Roseto basket, pressing su coach Gramenzi: la pista è calda

Il tecnico ha salutato Latina e si avvicina al ritorno. Intanto, il club rosetano valuta una sinergia con l’Academy
ROSETO. Roseto vuole ripartire da Franco Gramenzi, e forse non poteva esserci segnale più forte dopo una stagione conclusa con una meritata retrocessione in serie B. Mentre la società rimane ufficialmente in silenzio, dietro le quinte qualcosa pare si sta muovendo, e il nome che circola con insistenza è quello del tecnico teramano che più di ogni altro negli ultimi anni, ha saputo incarnare identità e spirito della pallacanestro rosetana. Le ultime notizie provenienti da Latina sembrano rafforzare ulteriormente questa possibilità. Franco Gramenzi ha infatti salutato ufficialmente la Benacquista Basket al termine della festa conclusiva di fine stagione confermando il proprio addio alla panchina pontina. «Vivo di stimoli e qui purtroppo si vive nel buio», ha detto il coach abruzzese, facendo riferimento alle incertezze strutturali che continuano a circondare il futuro del PalaBianchini, chiuso ormai dal 2023. Una situazione complicata che avrebbe progressivamente logorato il rapporto tra ambiente e squadra, costretta da tempo a emigrare tra Cisterna e Ferentino, lo scenario in cui Roseto starebbe inserendosi con decisione, con la voglia di ricucire quei motivi di contrasto che portarono all’addio di un anno fa.
Per la piazza biancazzurra il suo ritorno rappresenterebbe molto più di una semplice scelta tecnica, sarebbe un tentativo concreto di rilanciare ambizioni e identità dopo una retrocessione vissuta come un trauma sportivo: perché Gramenzi, a Roseto, significa pallacanestro riconoscibile, organizzazione, disciplina tattica e soprattutto valorizzazione dei giovani.
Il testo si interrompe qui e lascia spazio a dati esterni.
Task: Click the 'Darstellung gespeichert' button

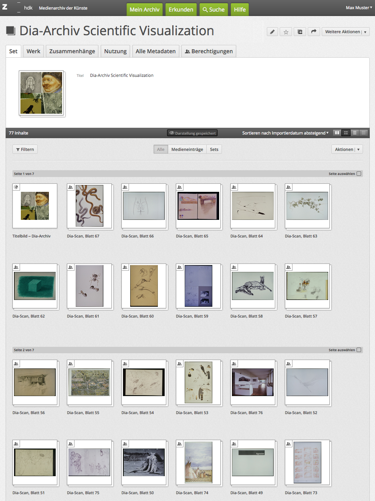Action: coord(192,133)
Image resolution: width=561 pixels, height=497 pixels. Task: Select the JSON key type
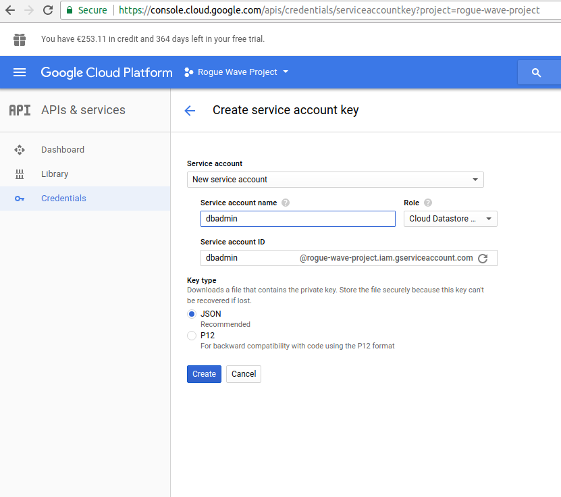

E allora non sarebbe un caso che, parallelamente a questo possibile ritorno, stiano emergendo indiscrezioni anche su una collaborazione più stretta tra Pallacanestro Roseto e Roseto Basket Academy, una delle realtà giovanili più interessanti del panorama nazionale: l’idea sarebbe quella di creare una filiera tecnica capace di garantire spazio e sviluppo ai migliori talenti locali. Un progetto che si sposerebbe perfettamente con la filosofia di Gramenzi, da sempre allenatore capace di lavorare sui giovani senza rinunciare alla competitività.
In questa ottica, nomi come quello di Filippo Gaeta, già protagonista in doppio tesseramento nell’ultima stagione, potrebbero diventare centrali nel nuovo corso. Infine la questione ripescaggi: la Liofilchem è la prima avente diritto in questo scenario ad oggi impossibile da prevedere, ma che nel basket estivo italiano non può mai essere escluso a priori. Roseto dunque sembra già guardare avanti: la dimostrazione che il basket qui non è soltanto uno sport, ma identità. Ed è proprio da quell’identità che il club pare voler ripartire.